## Passage provided
I guess my word for 2013 would be …tribulation? adversity?
The prompt for this first day of Reverb13 is …Where did you start 2013?
Wow. It’s pretty horrible, but then 2013 has been a pretty horrible year.
I can say some things are better. Em’s school is SO much better. She doesn’t dread every day. She isn’t scared, she isn’t sad. She loves learning again. She’s engaged and happy. We got some flack for our choice—saying that we are being too easy on her, that she needs to “toughen up.” I learned a lot that day—about us as a family, about the speaker(s) of those words. It took a while to understand them but we all do now. Seeing her happy and thriving has made a huge difference in everything.
I’ve left the daily situation that was so degrading and demeaning. That has lifted a burden that had contorted me into something I am not. That situation had to get a lot worse before I left, unfortunately. I learned a lot from that too—it isn’t just what you do everyday, but who you do it around. The people make all the difference. I’m going to have to get counseling to deal with the disgusting and degrading things I had to put up with but I’m going to come out of that.
The Health situation —coming to acceptance there and now need to deal with something more upsetting than that was with someone very close to me. But we are going to fix that. The next few weeks are going to be nerve wracking—but we are going to make sure that everything becomes ok.
It’s really been a crappy year. I/we have dealt with a lot of crises. From terrifying to annoying. From eye opening to earth shattering. I’ve been pretty quiet on here because I’ve had to. it’s been a year of constant upheaval.
And we are making it through.
And there will be changes in the coming year. I’m letting go of some people and things that no longer make any sense.

## Recorded data
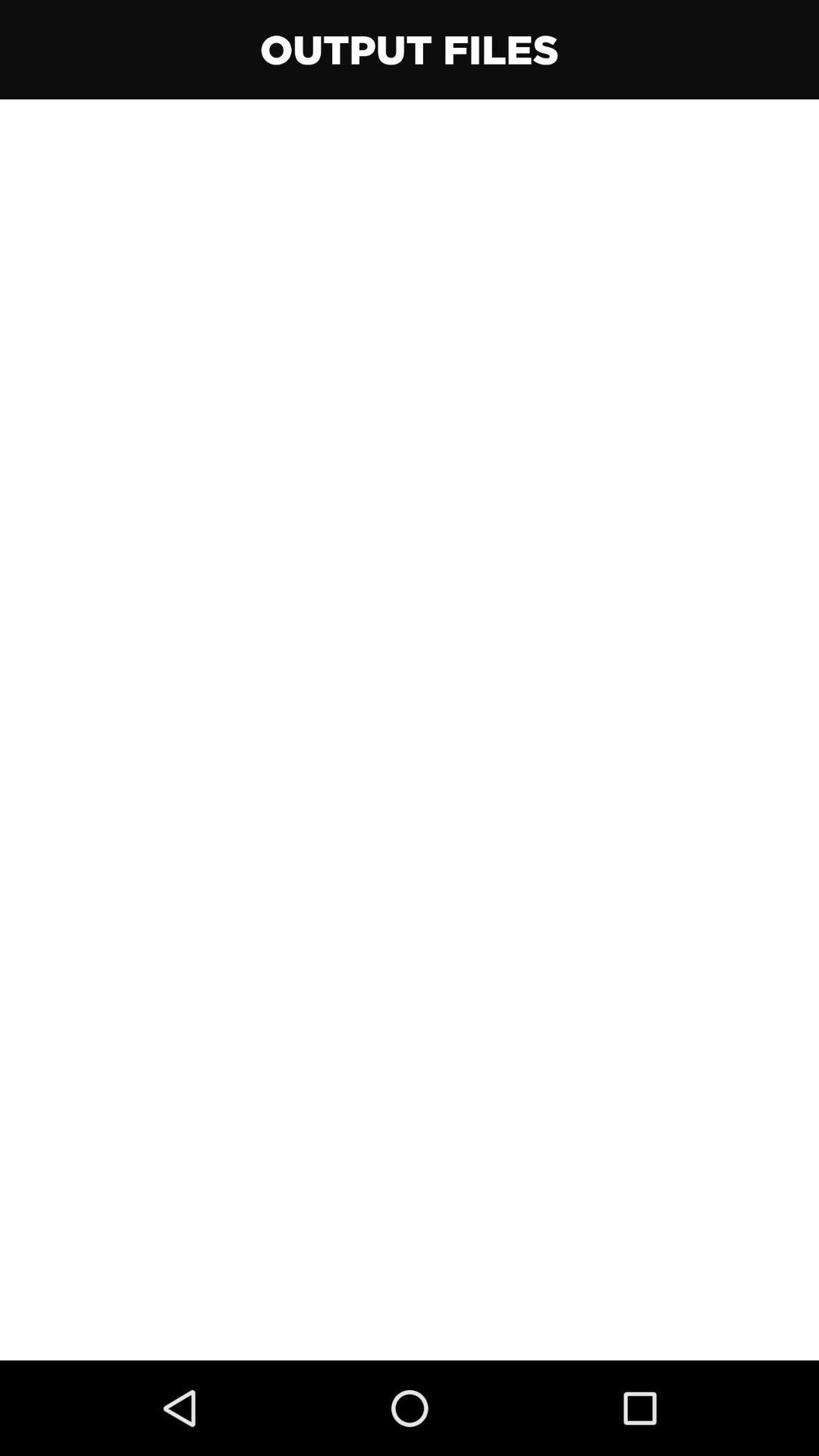 The height and width of the screenshot is (1456, 819). What do you see at coordinates (410, 730) in the screenshot?
I see `item at the center` at bounding box center [410, 730].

## Task to carry out
Quote the 2013 reflection post word for word, between "I guess my word" and "difference in everything.", inclusive. The data plays no part in this task.

## Exercise output
I guess my word for 2013 would be …tribulation? adversity?
The prompt for this first day of Reverb13 is …Where did you start 2013?
Wow. It’s pretty horrible, but then 2013 has been a pretty horrible year.
I can say some things are better. Em’s school is SO much better. She doesn’t dread every day. She isn’t scared, she isn’t sad. She loves learning again. She’s engaged and happy. We got some flack for our choice—saying that we are being too easy on her, that she needs to “toughen up.” I learned a lot that day—about us as a family, about the speaker(s) of those words. It took a while to understand them but we all do now. Seeing her happy and thriving has made a huge difference in everything.